De la fuite héroïque au procès en Grèce : le parcours cauchemardesque de la Syrienne Sarah Mardini

[Depuis le 23 novembre 2022 est disponible, sur Netflix, un film intitulé Les Nageuses, qui relate l'épopée de Yusra et Sarah Mardini, deux sœurs syriennes qui ont fui leur pays en guerre en traversant une partie de la mer Méditerranée à la nage. Une histoire vraie, adaptée à l’écran par Sally el-Hosaini. En février 2022, nous avions parlé à Sarah Mardini tandis que la jeune femme, qui avait obtenu le statut de réfugiée en Allemagne, était poursuivie par la justice grecque dans le cadre de ses activités bénévoles auprès d’une ONG locale de sauvetage des embarcations en détresse sur l’île de Lesbos.]

De la fuite héroïque au procès en Grèce : le parcours cauchemardesque de la Syrienne Sarah Mardini

Sarah Mardini, nageuse professionnelle et réfugiée syrienne en Allemagne, est aujourd’hui poursuivie par la justice grecque pour ses activités de bénévolat auprès de réfugiés sur l’île de Lesbos. Photo AFP

En 2015, son arrivée sur l’île grecque de Lesbos après avoir sauvé avec sa sœur des dizaines de réfugiés syriens à bord d’une embarcation de fortune avait fait d’elle un symbole d’héroïsme et de courage à travers le monde. Aujourd’hui, c’est pour être venue en aide à des réfugiés en tant que bénévole au sein de l’ONG grecque Emergency Response Center International (ERCI) sur cette même île qu’elle risque jusqu’à 25 ans de prison. Accusée d’espionnage, de trafic d’êtres humains, de blanchiment d’argent, de fraude et d’appartenir à une organisation criminelle, Sarah Mardini est poursuivie par la justice grecque pour des faits remontant à 2018.

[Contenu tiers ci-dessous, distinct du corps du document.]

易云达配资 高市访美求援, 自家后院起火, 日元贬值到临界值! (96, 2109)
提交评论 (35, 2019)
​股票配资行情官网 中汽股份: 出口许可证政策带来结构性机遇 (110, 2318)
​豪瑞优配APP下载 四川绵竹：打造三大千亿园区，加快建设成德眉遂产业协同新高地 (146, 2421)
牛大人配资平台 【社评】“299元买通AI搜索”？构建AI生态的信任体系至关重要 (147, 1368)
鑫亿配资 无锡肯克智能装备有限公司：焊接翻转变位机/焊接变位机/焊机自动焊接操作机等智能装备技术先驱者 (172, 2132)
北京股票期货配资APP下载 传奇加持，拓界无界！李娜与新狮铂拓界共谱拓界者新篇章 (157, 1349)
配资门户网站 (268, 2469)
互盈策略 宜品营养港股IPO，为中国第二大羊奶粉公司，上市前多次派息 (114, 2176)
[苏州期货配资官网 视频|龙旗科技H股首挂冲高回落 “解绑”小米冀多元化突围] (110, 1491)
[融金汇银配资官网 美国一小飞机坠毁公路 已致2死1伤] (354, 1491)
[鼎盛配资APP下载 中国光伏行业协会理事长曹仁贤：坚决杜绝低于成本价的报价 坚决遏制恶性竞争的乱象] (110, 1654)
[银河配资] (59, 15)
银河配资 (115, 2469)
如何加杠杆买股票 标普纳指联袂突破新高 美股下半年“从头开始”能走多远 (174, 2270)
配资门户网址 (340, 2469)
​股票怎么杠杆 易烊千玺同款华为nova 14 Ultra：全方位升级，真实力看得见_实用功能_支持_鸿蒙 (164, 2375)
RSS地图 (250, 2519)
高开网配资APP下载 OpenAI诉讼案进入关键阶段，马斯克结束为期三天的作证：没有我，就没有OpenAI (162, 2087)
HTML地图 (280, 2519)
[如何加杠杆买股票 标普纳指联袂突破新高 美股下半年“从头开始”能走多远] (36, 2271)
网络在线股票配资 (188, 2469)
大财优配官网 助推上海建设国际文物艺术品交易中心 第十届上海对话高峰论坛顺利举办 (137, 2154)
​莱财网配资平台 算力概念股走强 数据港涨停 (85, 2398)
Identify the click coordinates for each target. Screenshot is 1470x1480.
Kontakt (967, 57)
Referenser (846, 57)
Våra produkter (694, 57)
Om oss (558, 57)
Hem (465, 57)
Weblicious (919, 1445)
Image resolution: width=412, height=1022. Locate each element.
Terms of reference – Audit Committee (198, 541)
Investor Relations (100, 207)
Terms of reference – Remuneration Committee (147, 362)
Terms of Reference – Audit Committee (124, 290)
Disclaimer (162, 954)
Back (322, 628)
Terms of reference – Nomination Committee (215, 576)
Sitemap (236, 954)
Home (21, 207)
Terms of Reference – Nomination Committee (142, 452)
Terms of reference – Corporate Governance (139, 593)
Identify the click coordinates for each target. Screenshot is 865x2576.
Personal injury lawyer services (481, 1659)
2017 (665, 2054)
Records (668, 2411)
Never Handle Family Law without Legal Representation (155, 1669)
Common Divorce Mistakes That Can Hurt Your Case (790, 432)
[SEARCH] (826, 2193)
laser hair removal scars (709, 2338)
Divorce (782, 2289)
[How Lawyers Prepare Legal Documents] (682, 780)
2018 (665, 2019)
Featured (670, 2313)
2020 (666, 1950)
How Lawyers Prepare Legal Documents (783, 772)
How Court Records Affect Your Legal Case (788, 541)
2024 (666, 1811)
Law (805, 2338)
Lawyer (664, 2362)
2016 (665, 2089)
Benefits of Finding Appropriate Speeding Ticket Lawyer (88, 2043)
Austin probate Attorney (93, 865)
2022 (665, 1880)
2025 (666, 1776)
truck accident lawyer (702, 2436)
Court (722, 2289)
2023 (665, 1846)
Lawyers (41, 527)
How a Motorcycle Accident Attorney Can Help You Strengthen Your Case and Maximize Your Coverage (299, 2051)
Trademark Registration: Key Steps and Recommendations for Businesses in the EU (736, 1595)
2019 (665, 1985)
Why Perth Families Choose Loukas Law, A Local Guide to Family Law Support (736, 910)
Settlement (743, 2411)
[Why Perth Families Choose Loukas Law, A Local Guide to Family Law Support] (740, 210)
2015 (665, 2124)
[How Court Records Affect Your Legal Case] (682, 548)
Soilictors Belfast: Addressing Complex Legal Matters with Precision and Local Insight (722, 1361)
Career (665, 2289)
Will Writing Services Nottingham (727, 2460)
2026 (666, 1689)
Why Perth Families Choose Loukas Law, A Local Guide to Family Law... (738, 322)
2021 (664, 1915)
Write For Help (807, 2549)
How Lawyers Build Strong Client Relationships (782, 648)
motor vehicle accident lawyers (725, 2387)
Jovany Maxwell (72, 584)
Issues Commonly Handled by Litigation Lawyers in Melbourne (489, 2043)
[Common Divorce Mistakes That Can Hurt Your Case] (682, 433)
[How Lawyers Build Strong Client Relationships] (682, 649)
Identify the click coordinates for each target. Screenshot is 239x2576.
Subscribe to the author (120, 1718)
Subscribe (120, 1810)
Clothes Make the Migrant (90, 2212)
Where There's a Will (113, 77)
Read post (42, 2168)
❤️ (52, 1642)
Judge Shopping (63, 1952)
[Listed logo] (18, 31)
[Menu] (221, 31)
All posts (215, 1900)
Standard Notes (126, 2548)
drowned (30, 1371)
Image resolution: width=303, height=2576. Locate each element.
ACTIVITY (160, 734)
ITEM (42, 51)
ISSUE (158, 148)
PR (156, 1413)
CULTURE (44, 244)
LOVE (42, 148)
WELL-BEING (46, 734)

Cette année-là, un soir de février, la jeune Syrienne, qui a depuis obtenu le statut de réfugiée en Allemagne, et son collègue allemand Sean Binder sont placés en garde à vue alors qu’ils étaient de veille pour repérer et secourir les embarcations en détresse. Relâchés puis arrêtés de nouveau fin août 2018, les deux activistes passeront plus de trois mois en détention préventive dans une prison grecque de haute sécurité avant d’être libérés sous caution, moyennant 5 000 euros chacun. Leur cas n’est pas isolé, alors que 22 autres bénévoles de la même ONG sont poursuivis pour les mêmes accusations. Le procès, qui devait s’ouvrir en novembre dernier, a cependant été ajourné et renvoyé à une juridiction supérieure en raison de la présence d’un avocat parmi les prévenus.

« Tous ceux qui ont suivi l’affaire me demandent : qu’est-ce que tu as fait ? Je leur réponds : Rien. Qu’est-ce qu’ils ont sur toi ? Rien », confie, épuisée, Sarah Mardini, depuis Berlin. « Aujourd’hui, je ne peux qu’attendre la date du procès », soupire-t-elle. Contrairement aux autres, Sarah Mardini ne pourra se rendre à l’audience car elle est visée par une interdiction judiciaire d’entrée sur le territoire grec.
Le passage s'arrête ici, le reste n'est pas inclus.